━━ ENTRIES PROVIDED ━━
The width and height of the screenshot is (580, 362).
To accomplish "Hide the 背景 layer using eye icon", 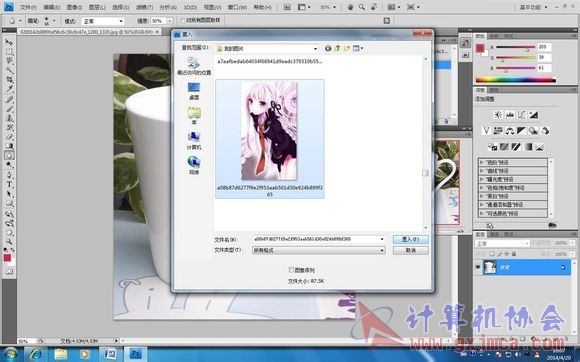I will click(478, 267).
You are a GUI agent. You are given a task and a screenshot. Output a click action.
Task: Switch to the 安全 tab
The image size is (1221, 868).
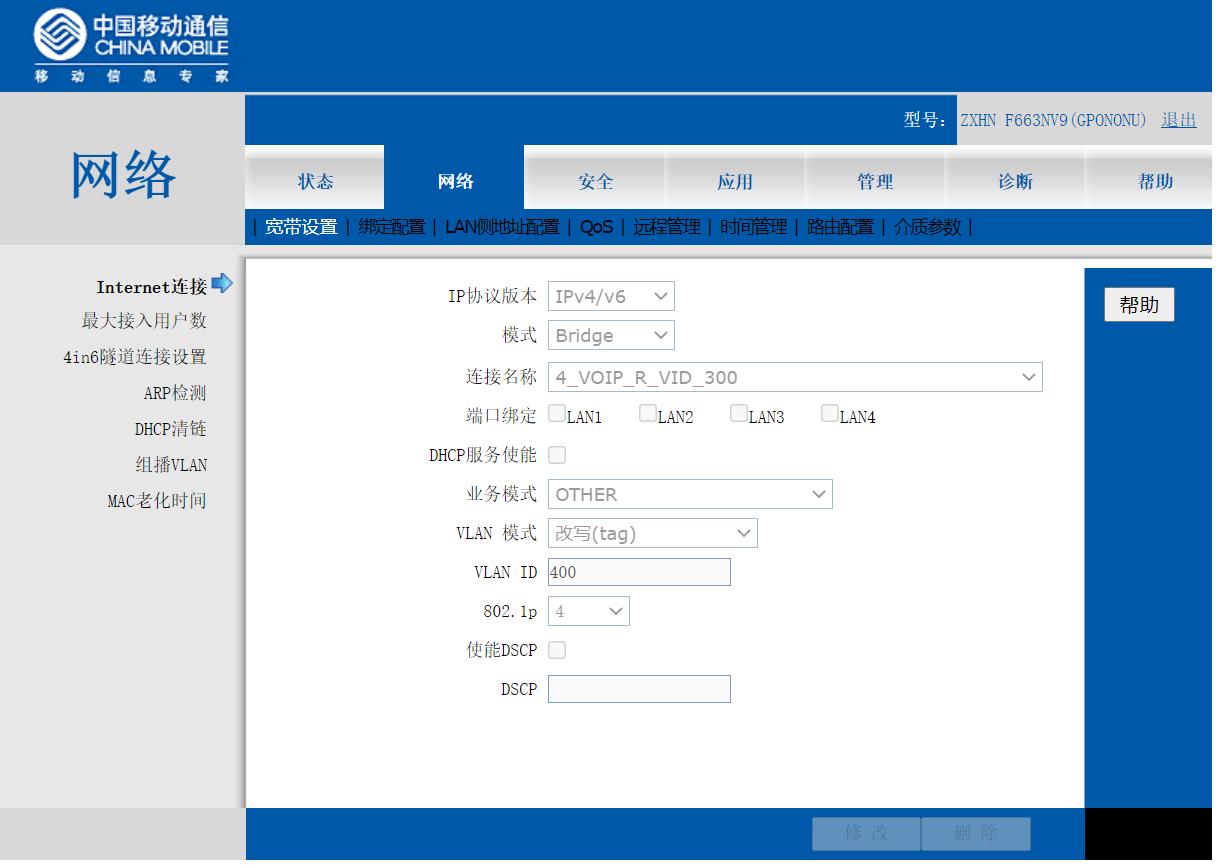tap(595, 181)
━━━
━━ ENTRIES PROVIDED ━━
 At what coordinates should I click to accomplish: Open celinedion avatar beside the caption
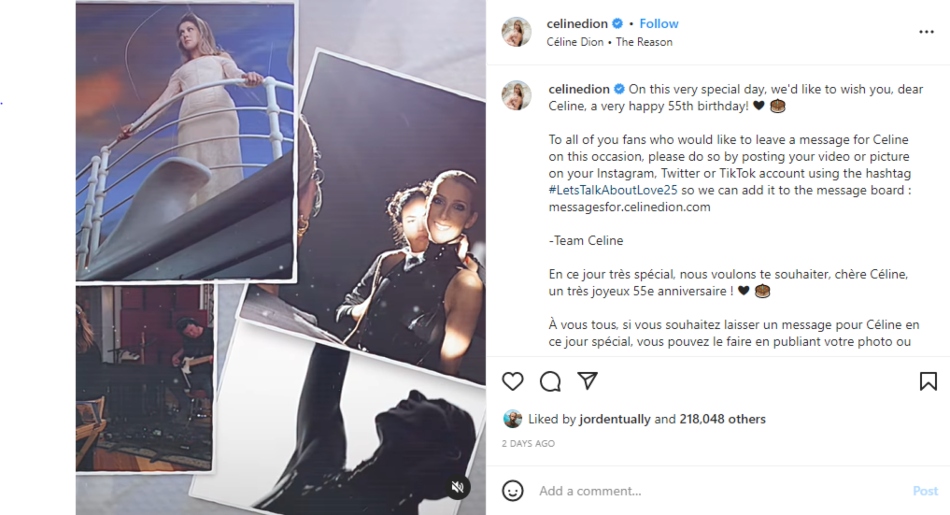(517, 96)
━━━
━━ ENTRIES PROVIDED ━━
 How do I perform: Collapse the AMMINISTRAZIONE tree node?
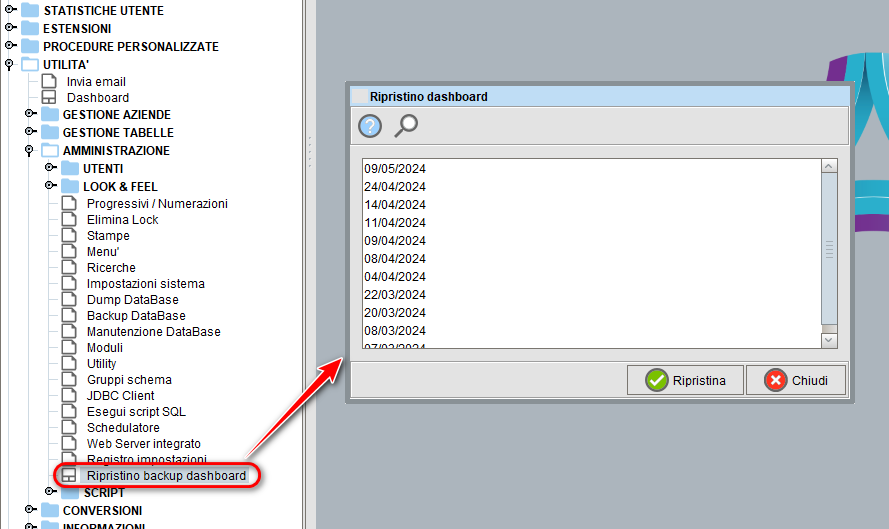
━━━
- DESCRIPTION OF THE TASK: Would you report every line of the entries above containing the word "screenshot"?

- REPLY:
The width and height of the screenshot is (580, 362).
You are a GUI agent. You are given a task and a screenshot. Output a click action.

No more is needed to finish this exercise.